World markets muted as investors await Federal Reserve meeting

Fund managers will be keen for reassurance on central bank’s bond-buying programme

European equities drifted and US Treasury bonds traded steadily on Wednesday morning, as investors held back from making large bets before the conclusion of the Federal Reserve’s latest monthly meeting.

The Stoxx 600 benchmark index was flat in early trading, while Germany’s Xetra Dax dipped 0.4 per cent and the UK’s FTSE 100 was also unmoved.

The yield on the US 10-year Treasury bond, which crossed 1 per cent for the first time since March 2020 as investors bet US President Joe Biden’s stimulus plan would fuel inflation, hovered at around 1.04 per cent. The dollar, as measured against a basket of currencies, crept 0.1 per cent higher.


The moves came ahead of the conclusion of the Fed's first meeting of 2021. When its chair Jay Powell addresses the media later, investors will be keen for reassurance that the central bank has no immediate plans to taper its $120 billion-plus (€99 billion) of monthly debt purchases that have supported markets through the pandemic.


Any tightening of its monetary policy stance could encourage this year’s Treasuries sell-off, and ripple across asset markets, by changing the risk-free rate that underpins equity and other valuations.

Analysts and investors widely expect Mr Powell to signal there will be no changes to the central bank’s policy for at least the rest of this year, however, as rising coronavirus cases continue to inflict damage on the US economy.

“There is not much left for the Fed to do,” said Luis Costa, strategist at Citi, “away from a simple reassurance that an ultra-dovish monetary policy stance will probably stay in vogue for the next many quarters.”

Investors have shifted their focus towards fiscal policy and the strength of the economic recovery in recent weeks. Mr Biden’s $1.9 trillion coronavirus relief plan has run into opposition from Republican lawmakers, while US new unemployment claims are running at more than 900,000 a week and retail sales have declined for three consecutive months.

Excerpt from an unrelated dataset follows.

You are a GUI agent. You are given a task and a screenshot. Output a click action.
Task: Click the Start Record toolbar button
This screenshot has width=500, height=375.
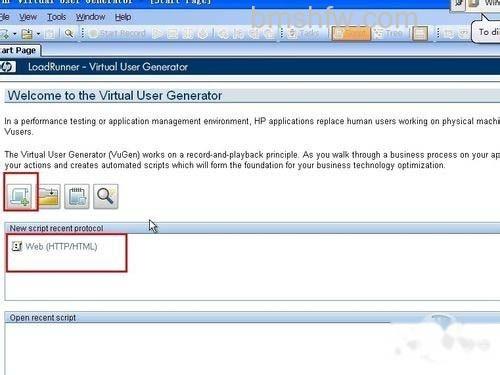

“An economic rebound in the US would be very dependent on stimulus but also [Covid-19] vaccines being rolled out quickly and successfully,” said Nic Hoogewijs, a bond fund manager at Lombard Odier.

“Any bump in the road would be a buying signal for safe haven instruments” such as government bonds, he added. The yield on the 10-year bond, which moves inversely to the price of the security “shouldn’t go much beyond 1.4 per cent this year”, he said.

Any big shift in monetary policy could change the picture. But the Fed’s vice-chair Richard Clarida commented earlier this month that the central bank was unlikely to move on interest rates until inflation stayed at 2 per cent “for a year”, while Mr Powell has also rebutted speculation of an early exit from the asset purchase programme.